Sunday, January 15, 2012

We don't owe it to ourselves

Writing in the Jan. 2 New York Times, Paul Krugman noted that "U.S. debt is, to a large extent, money we owe to ourselves."
Krugman goes on: Unlike a family saddled with debt -- which is owed to people outside of the family -- a government indebted mainly to its own citizens doesn't really have a debt burden. Except for some minor secondary effects (which can be safely ignored), the wealth of the nation isn't reduced when such public debt is repaid. The creditor (citizens) is one with the debtor (citizens). Because Americans receive most of the money that Americans pay to retire debt, Americans as a group aren't made poorer by repaying the debt.
And so, sighs Krugman with relief, public debt is nothing much to worry about because we owe it to ourselves.
Clever argument, that. Too bad it's wrong.
If it were true, unlimited wealth would be possible for everyone. A government pressed to build more hospitals or to subsidize more corn farming could simply pay for these programs with borrowed funds. If paying off any debts incurred to make such programs possible inflicts virtually no cost on the country, every government program financed with money borrowed from its citizens is free. Costless. Without sacrifice.
In such a world, there'd be no reason for government to refrain from supplying any good or service that citizens want: not only national defense, police protection, efficient courts and world-class schooling, but even extravagances that are usually prohibitively costly when individuals buy them privately -- extravagances such as Tahitian vacations, Lamborghinis and retirement at the age of 30.
If the trick to making the supply of goods and services costless is merely to have the state finance their provision with debt, then humankind has been foolishly missing out on untold riches for ages.

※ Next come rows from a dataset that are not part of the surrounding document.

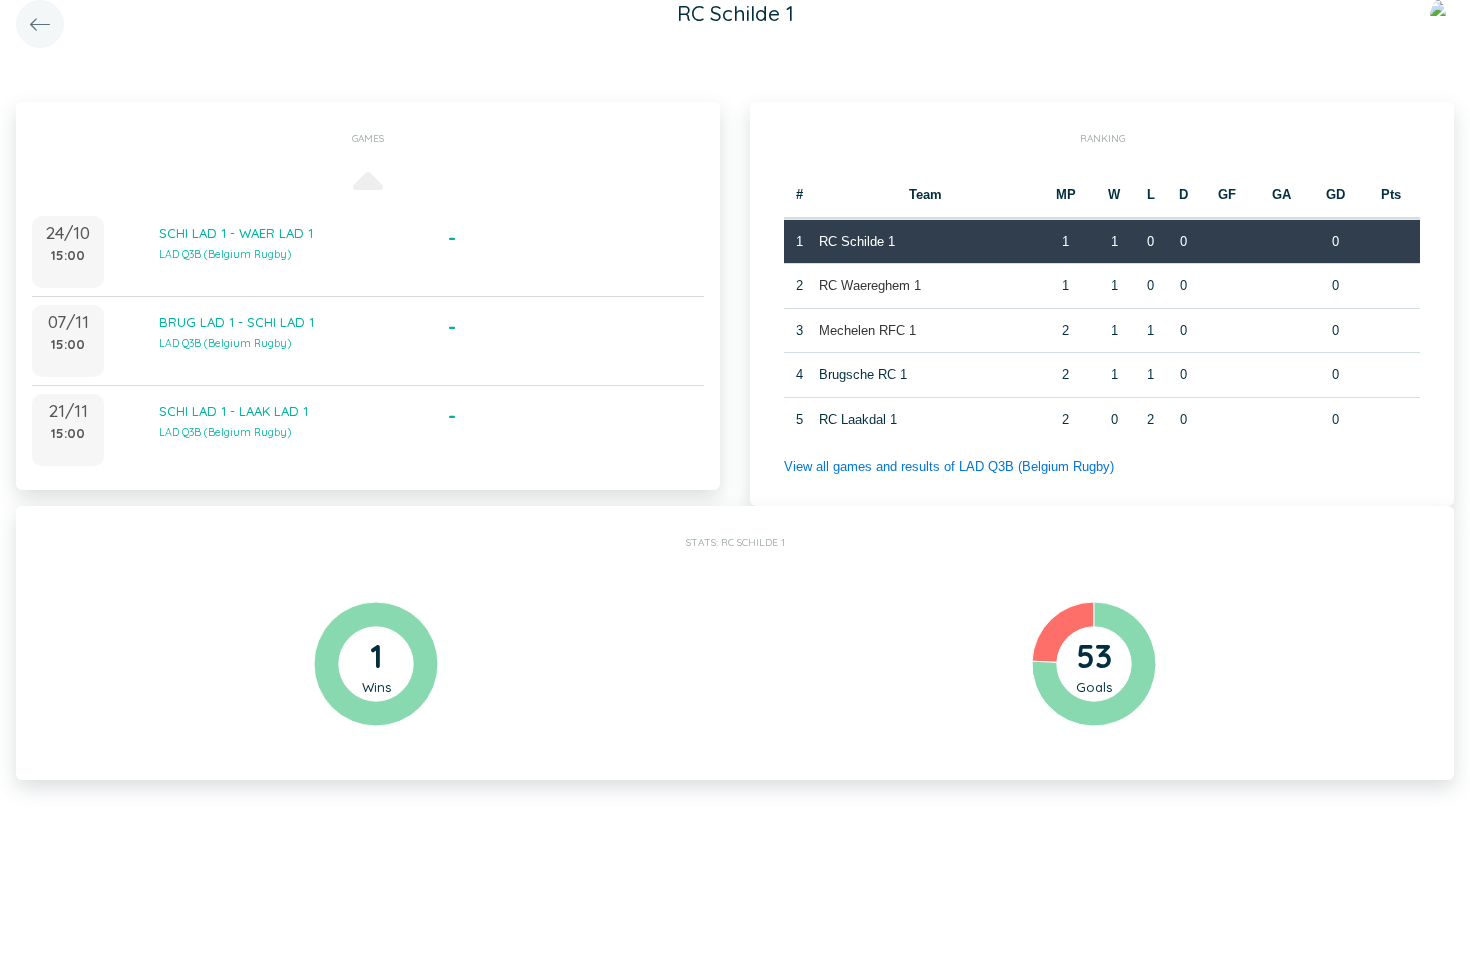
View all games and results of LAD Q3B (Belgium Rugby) (949, 466)
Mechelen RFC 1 (867, 330)
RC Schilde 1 (857, 241)
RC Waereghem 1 (870, 285)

Using government debt, we can have Dom Perignon and private jets for everyone!
Obviously, every 12-year-old understands that goods and services are not made free merely by financing their provision with funds borrowed from Smith, who is a citizen of the same country as Jones, who is a taxpayer who will be held responsible for repaying the loan. And yet, a Nobel-laureate economist publicly endorses a proposition that differs in no fundamental respect from the one that every 12-year-old correctly understands to be false.
What's going on here?
Until the 1930s, the classical economic understanding was that the burden of government debt is passed on to future generations and that the need to pay off this debt was a genuine burden to the economy as a whole. But in the 1930s, along came John Maynard Keynes' "revolution" in economic thought. And Keynesians' "revolutionary" mode of economic thinking (which is largely a gussied-up rehash of economic fallacies that were popular prior to the writings of Adam Smith) led economists, step by unsuspecting step, to reach mistaken conclusions.
Keynesian economics' single biggest flaw on this front is its practice of lumping all people in a country into a single category and focusing exclusively on how much "it" -- this collective -- spends in the aggregate. If Jones' taxes rise by $100 and if Smith receives this $100, then as long as we can assume that Smith's "propensity" to spend is the same as that of Jones, any such tax-and-transfer scheme presents no problem to the economy.
Such a conclusion is silly. In my next column I will explore the "we owe it to ourselves" fallacy in greater detail.